Endo, R.,Ishii, A.,Nakanishi, A.,Nabenishi, H.,Ashizawa, K.,Tsuzuki, Y. Asian Australasian Association of Animal Productio 2010 Animal Bioscience Vol.23 No.11
We investigated the effects of various concentrations of ${\beta}$-hydroxybutyrate (BHB, 0, 0.1, 1 and 10 mM), a ketone body, added to chemically-defined maturation medium with or without energy substrates (glucose, pyruvate and lactate) on nuclear maturation rates up to the metaphase stage of the second meiotic division (M-II stage). In addition, we also assessed the influence of BHB on glutathione content, sperm penetration rate and embryonic development up to the blastocyst stage of oocytes matured under the presence of these energy substrates. Nuclear maturation rates up to the M-II stage of oocytes matured with BHB in each concentration group did not show a significant increase compared with the control (0 mM) groups in both the presence and absence of energy substrates.
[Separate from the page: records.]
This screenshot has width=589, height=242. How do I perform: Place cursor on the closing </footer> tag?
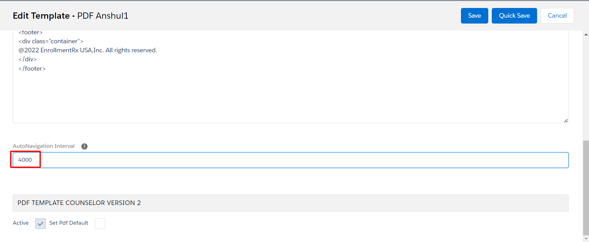point(32,69)
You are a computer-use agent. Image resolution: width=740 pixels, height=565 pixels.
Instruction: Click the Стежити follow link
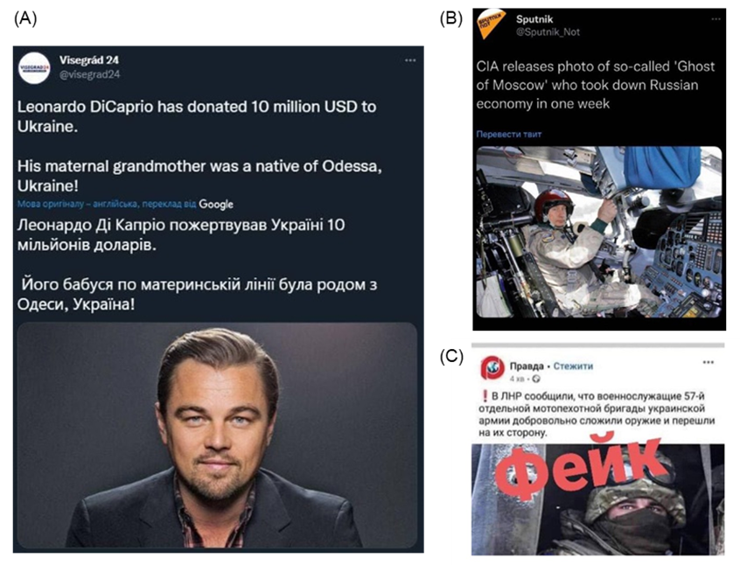(573, 366)
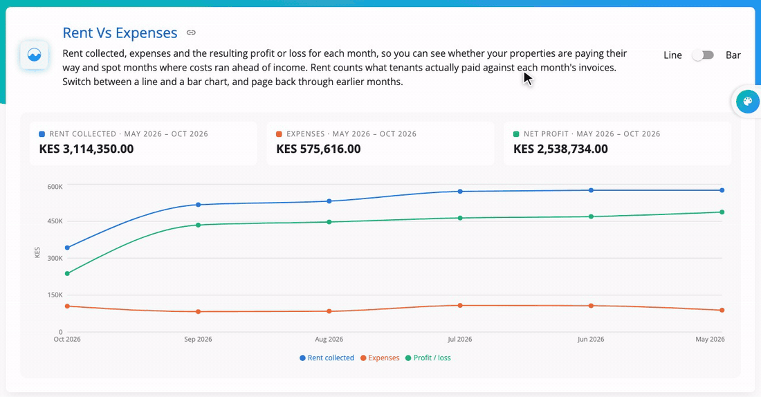
Task: Click the wave chart icon beside the title
Action: coord(35,55)
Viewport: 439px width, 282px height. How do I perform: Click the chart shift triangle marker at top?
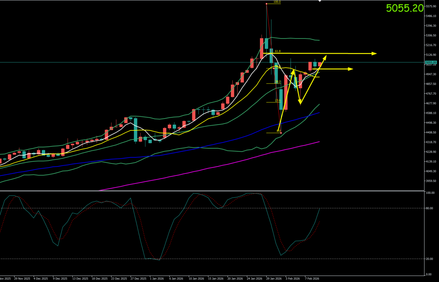pos(319,1)
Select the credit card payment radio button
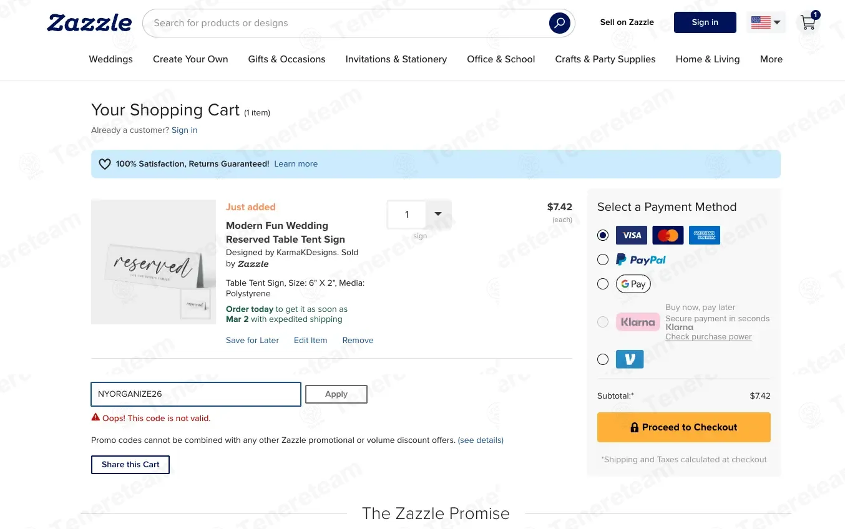The image size is (845, 529). click(603, 235)

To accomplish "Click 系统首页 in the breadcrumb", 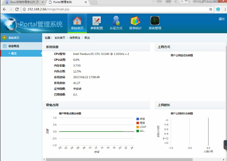I will pyautogui.click(x=60, y=38).
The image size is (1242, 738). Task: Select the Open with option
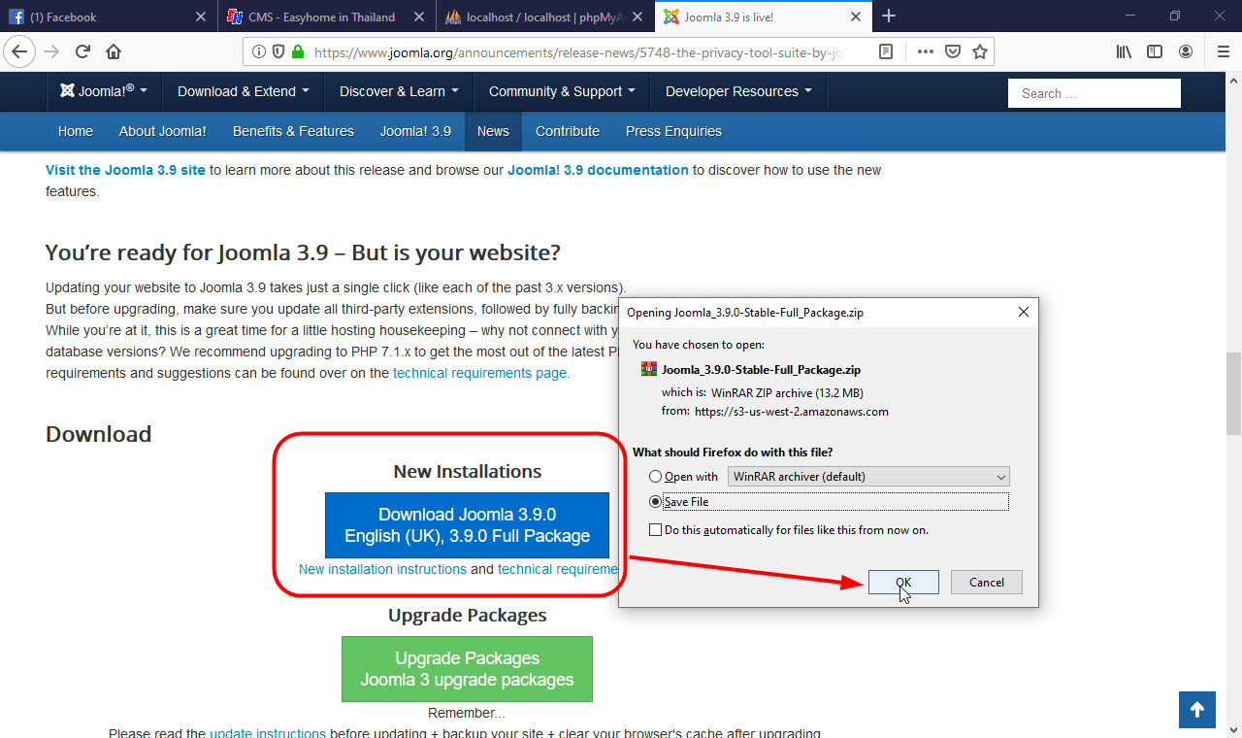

Although glutathione contents were not significantly different in each BHB concentration group, the sperm penetration rate in the 1 mM BHB group was significantly higher (p<0.05) and the embryonic development rate of oocytes up to the blastocyst stage was significantly lower (p<0.05) than the respective values of the control groups. These results suggest that BHB added to a chemically-defined maturation medium may stimulate sperm penetration while inhibiting embryonic development of porcine oocytes.